Aset pajak tangguhan bisa sebagai aset lancar atau tidak lancar.
Contoh sederhana untuk menghitung aset pajak tangguhan
Misalnya, sebuah perusahaan memperoleh pendapatan dari penjualan sebesar IDR1.000. Perusahaan memperkirakan rata-rata klaim garansi adalah sekitar 2% dari total penjualan. Pada tahun pelaporan, perusahaan tidak menerima klaim. Dalam laporan laba rugi, perusahaan akan melaporkan penjualan dan beban garansi tersebut sebagai berikut:
Nilai | |
Pendapatan | 1.000 |
Beban garansi | 20 (2% x 1.000) |
Laba sebelum pajak | 980 |
Beban pajak penghasilan | 196 (20% x 980) |
Laba setelah pajak | 784 |
Berdasarkan prinsip pencocokan (matching principle), perusahaan mengakui beban garansi (warranty expense) pada periode yang sama dengan transaksi penjualan. Karena itu, perusahaan akan melaporkannya di laporan laba rugi, terlepas apakah ada klaim atau tidak. Hasilnya, pendapatan sebelum pajak adalah sebesar IDR980.
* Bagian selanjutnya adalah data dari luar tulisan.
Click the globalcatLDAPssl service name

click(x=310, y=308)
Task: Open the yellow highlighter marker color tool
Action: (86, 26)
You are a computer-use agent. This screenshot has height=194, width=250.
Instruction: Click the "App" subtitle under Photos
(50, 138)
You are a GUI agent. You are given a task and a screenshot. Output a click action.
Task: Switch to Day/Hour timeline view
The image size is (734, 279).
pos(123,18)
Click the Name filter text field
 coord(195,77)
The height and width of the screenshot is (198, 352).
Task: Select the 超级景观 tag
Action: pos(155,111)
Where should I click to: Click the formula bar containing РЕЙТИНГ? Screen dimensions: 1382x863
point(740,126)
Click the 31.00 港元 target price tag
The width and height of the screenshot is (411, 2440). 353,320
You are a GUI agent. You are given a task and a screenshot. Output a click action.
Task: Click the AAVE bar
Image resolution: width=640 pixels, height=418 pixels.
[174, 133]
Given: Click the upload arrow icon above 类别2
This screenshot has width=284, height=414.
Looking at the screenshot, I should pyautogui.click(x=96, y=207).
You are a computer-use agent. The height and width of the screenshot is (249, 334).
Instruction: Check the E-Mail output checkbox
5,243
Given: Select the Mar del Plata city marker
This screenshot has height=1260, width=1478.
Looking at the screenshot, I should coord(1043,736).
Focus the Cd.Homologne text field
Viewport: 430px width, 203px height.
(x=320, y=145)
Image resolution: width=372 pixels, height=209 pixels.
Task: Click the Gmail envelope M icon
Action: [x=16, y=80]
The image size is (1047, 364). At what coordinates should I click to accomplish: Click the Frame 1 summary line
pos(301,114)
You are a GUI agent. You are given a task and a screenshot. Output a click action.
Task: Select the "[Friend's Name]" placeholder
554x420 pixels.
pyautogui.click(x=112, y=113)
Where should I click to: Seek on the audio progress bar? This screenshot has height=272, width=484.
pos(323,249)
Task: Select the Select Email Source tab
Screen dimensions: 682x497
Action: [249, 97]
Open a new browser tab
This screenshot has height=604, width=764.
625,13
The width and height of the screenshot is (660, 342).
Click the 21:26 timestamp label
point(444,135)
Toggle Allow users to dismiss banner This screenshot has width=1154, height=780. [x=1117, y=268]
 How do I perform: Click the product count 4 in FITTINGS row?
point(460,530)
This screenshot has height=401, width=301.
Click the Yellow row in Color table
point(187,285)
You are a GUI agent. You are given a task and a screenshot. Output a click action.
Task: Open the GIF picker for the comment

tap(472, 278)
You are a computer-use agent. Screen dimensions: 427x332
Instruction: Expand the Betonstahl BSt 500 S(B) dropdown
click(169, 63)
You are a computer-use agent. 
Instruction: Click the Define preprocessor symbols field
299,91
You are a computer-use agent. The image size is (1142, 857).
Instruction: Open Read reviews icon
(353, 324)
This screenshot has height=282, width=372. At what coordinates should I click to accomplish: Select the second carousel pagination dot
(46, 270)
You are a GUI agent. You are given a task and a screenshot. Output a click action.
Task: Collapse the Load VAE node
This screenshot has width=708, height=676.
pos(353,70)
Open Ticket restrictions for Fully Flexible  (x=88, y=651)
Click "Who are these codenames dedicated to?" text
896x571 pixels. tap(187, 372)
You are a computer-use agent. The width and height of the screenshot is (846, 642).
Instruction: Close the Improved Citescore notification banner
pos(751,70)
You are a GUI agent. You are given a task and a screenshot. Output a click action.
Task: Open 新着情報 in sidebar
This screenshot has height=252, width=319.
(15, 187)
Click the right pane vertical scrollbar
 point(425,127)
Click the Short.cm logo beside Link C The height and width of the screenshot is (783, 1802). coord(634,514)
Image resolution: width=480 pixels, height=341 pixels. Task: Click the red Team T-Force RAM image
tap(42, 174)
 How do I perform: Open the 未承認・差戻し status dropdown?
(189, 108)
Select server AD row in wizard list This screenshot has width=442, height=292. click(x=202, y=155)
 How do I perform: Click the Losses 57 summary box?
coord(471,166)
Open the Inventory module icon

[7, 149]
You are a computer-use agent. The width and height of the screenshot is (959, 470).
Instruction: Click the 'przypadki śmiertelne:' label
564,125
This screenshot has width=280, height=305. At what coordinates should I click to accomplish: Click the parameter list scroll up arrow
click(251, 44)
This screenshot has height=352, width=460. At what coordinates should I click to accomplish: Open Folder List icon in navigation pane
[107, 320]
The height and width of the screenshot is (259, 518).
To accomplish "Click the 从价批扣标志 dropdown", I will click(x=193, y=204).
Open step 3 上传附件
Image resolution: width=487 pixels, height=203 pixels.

Tapi, untuk pembayaran pajak, perhitungannya sedikit berbeda. Otoritas pajak melarang mengakui beban garansi sebelum itu benar-benar terjadi. Jadi, perusahaan tidak akan melaporkan beban garansi untuk menghitung penghasilan kena pajak.
Value | |
Pendapatan | 1.000 |
Beban garansi | 0 |
Penghasilan kena pajak (taxable income) | 1.000 |
Utang pajak (tax payable) | 200 (20% x 1.000) |
Laba setelah pajak | 800 |
Hasilnya, perusahaan akan membayar IDR200 sebagai pajak ke otoritas. Itu lebih tinggi daripada beban pajak penghasilan (IDR196) di laporan laba rugi. Perusahaan akan mencatat selisihnya IDR4 (IDR200-IDR196) sebagai aset pajak tangguhan di neraca.